A nova lei do alojamento local coloca os condóminos desses prédios numa situação muito complicada. Queríamos que houvesse uma licença para o alojamento local em que o condomínio também decidisse se podia ser atribuída ou não. Além disso, Lisboa deve ter alternativas além das quatro zonas mais procuradas, para distribuir os turistas. É isso que Barcelona tem feito. Mas por ter acumulado tanto alojamento na zona histórica, acabou por já fazê-lo tarde. Em Lisboa, pode-se antecipar esses problemas.

Faria sentido em Lisboa e Porto balizar a oferta que surja, privilegiar ou impedir algum tipo de hotelaria?

Por enquanto não, mas não quer dizer que no futuro não se possa fazer. A Câmara Municipal de Lisboa está a avaliar o impacto do crescimento do alojamento na cidade. Estamos expectantes quanto ao resultado dessa análise, de onde, se calhar, sairão medidas.

Existe um novo plano para o turismo até 2020, que vai substituir o plano estratégico nacional, cuja vigência termina este ano. Como o analisam?

Tem duas metas: alcançar 50 milhões de dormidas antes de 2020 e os 13,4 mil milhões de receitas internacionais. São pouco optimistas e conservadoras. Não vemos este documento como uma estratégia e isso é preocupante, porque Portugal precisa de uma estratégia com metas e responsabilidades bem definidas.
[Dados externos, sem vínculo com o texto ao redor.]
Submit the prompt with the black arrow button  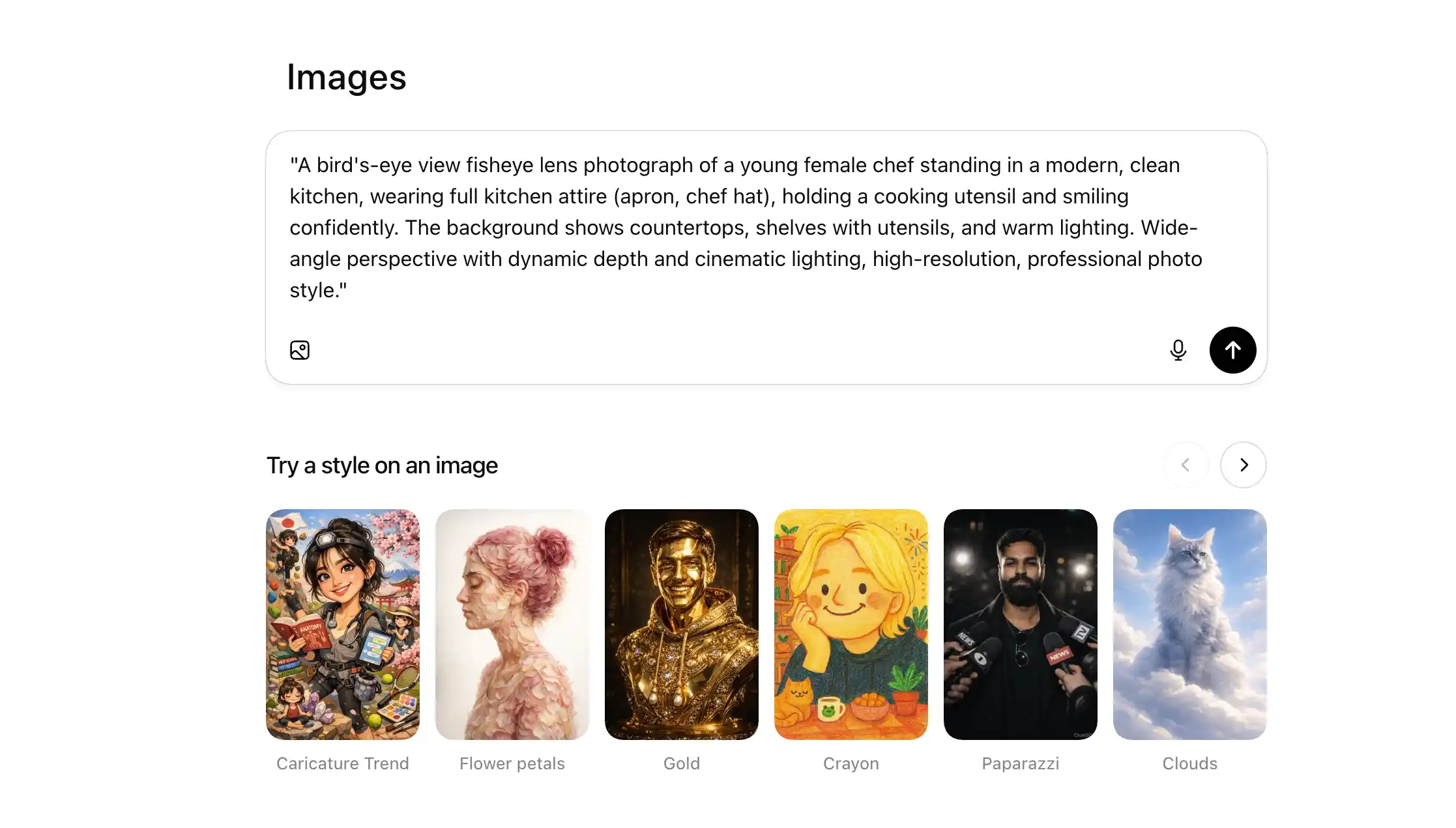(1232, 350)
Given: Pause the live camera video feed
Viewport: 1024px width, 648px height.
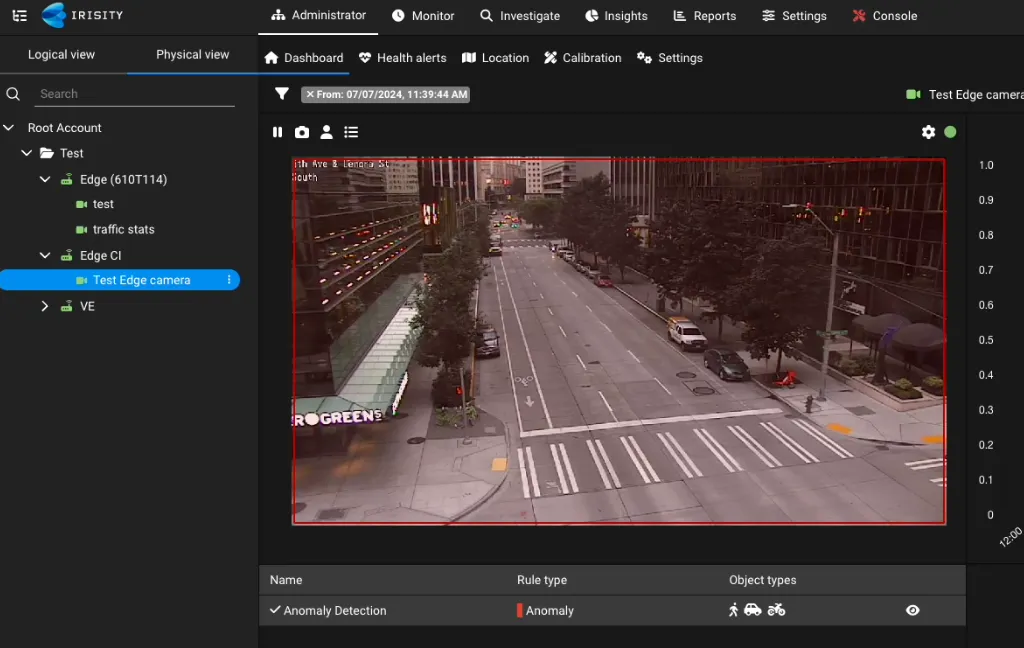Looking at the screenshot, I should pos(278,132).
Diz-se onde se quer chegar, mas não se diz como chegar. Ao ser comedido nas metas, só pode indiciar que os pontos fracos identificados no documento não vão ser ultrapassados.

Mas já lhe chamou Bíblia. É ironia?

Sim. O documento é um testemunho de um liberal que passou pela Secretaria de Estado do Turismo e que gostava que o Estado tivesse um peso mínimo, mas em Portugal não é assim. Não vai ser um guião para o próximo Governo.

O documento frisa muito a liberdade dos empresários. E o secretário de Estado do Turismo, Adolfo Mesquita Nunes, tem dito que o objetivo é que sejam os privados a definir o seu próprio caminho.

Aponta a ambição de chegarmos ao top 10 da competitividade em viagens e turismo, o que é muito difícil, senão impossível, de fazer.

Porquê?

Porque todos os requisitos em que temos de melhorar têm a ver com o Estado, com a política. O diagnóstico das fraquezas aponta a elevada capacidade instalada na hotelaria, alta sazonalidade, desarticulação entre cidades e regiões, proliferação de marcas e produtos turísticos, elevado peso de custos com energia. Quem resolve estas questões? São os privados? Têm de ser resolvidas pelos poderes públicos.